» Data for this exercise:
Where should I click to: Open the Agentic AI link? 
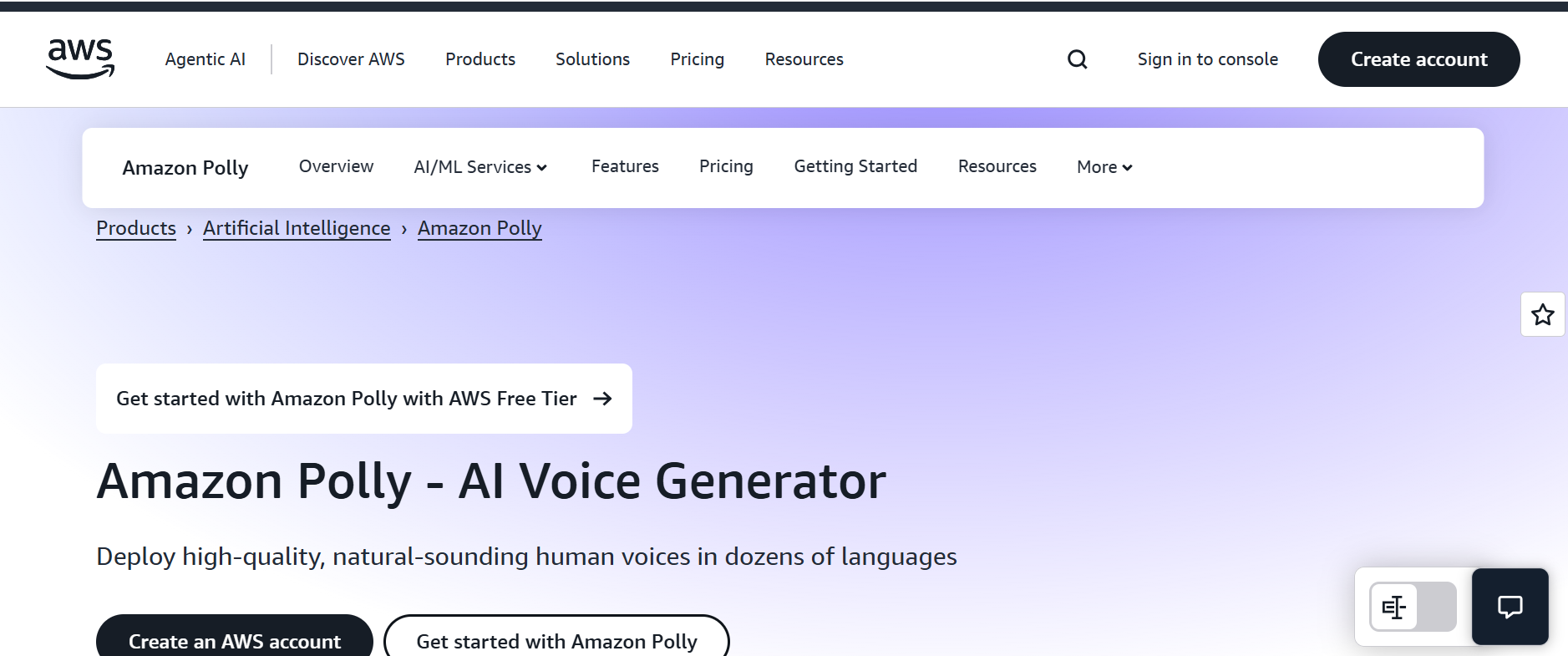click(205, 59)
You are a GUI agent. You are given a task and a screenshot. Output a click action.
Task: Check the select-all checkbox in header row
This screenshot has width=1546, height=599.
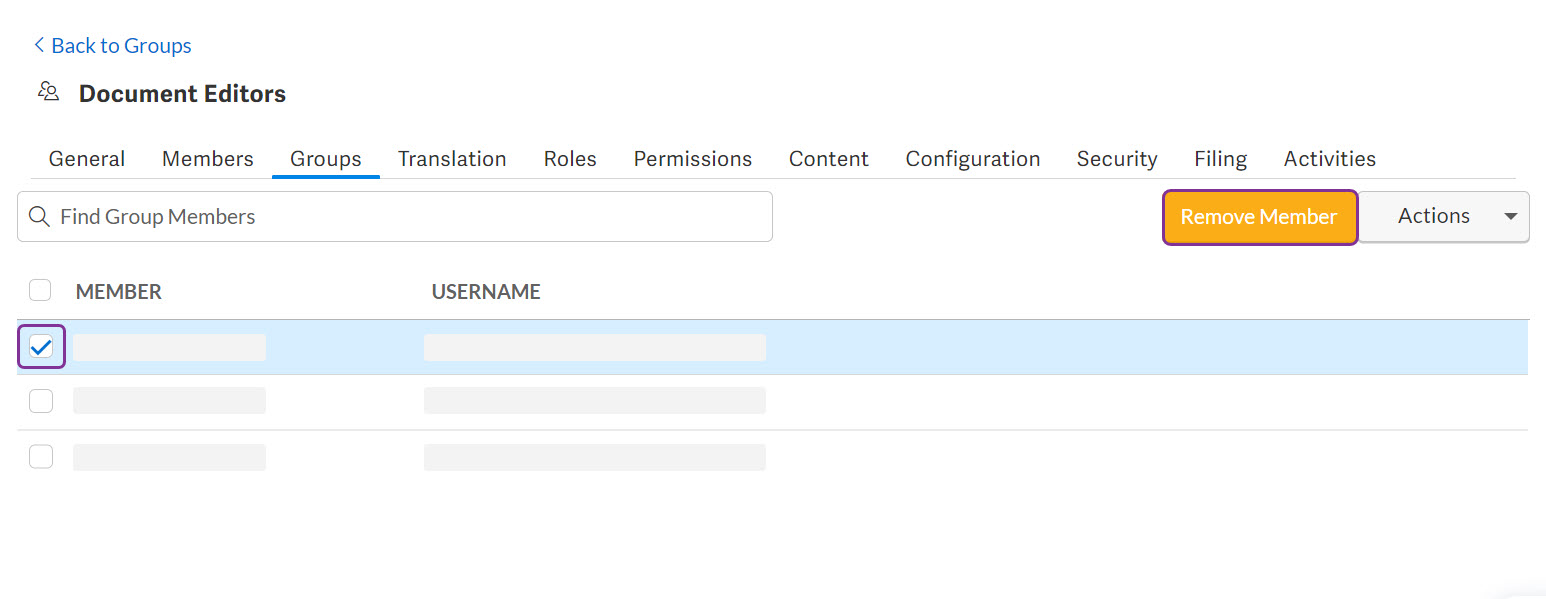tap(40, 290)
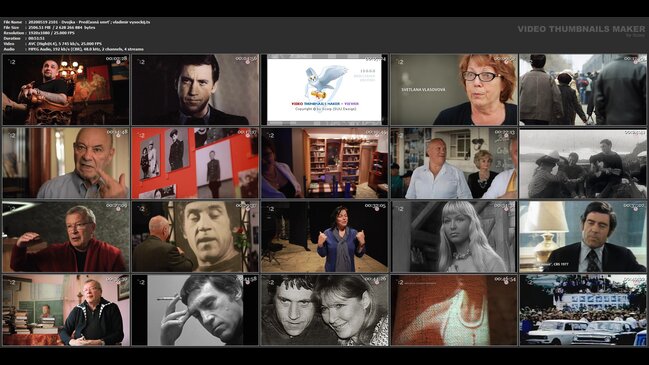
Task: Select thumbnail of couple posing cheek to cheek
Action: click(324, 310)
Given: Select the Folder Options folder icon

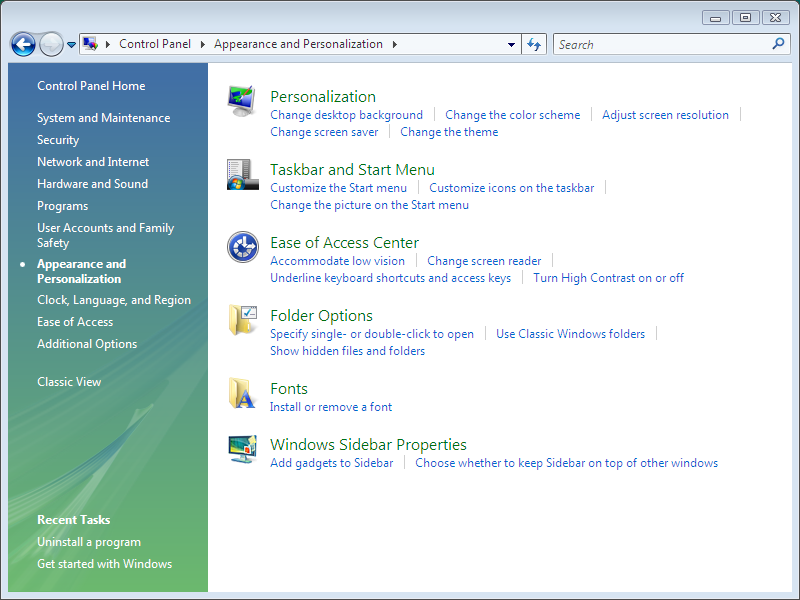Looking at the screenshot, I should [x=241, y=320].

» Description of the task: Your task is to give again, unchanged, the lines from the line that contains "This screenshot has width=1546, height=599." to the end of the records. Include both end lines but no pictures.

» Solved exercise:
This screenshot has width=1546, height=599.
tap(40, 290)
Task: Select thumbnail of couple posing cheek to cheek
Action: click(324, 310)
Given: Select the Folder Options folder icon

Looking at the screenshot, I should [x=241, y=320].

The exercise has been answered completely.